▶ **Exercise details**:
Please restate, word for word, the lines below that begin at the one with "Click the word work in image" and end at the one with "Click the horizontal". Leave out all other lines.

▶ **Records for the task**:
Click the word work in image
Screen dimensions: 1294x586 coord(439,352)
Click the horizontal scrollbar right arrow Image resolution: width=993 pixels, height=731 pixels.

==

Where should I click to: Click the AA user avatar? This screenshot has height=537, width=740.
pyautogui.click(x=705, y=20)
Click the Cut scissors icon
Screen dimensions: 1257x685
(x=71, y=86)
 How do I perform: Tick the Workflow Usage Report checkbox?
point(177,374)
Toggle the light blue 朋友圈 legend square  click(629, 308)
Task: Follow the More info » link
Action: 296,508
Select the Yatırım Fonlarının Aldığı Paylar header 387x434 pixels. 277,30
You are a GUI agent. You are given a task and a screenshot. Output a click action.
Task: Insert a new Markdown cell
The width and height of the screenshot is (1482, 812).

▶ **Reply**:
Click the word work in image
Screen dimensions: 1294x586 coord(439,352)
Click the horizontal scrollbar right arrow Image resolution: width=993 pixels, height=731 pixels.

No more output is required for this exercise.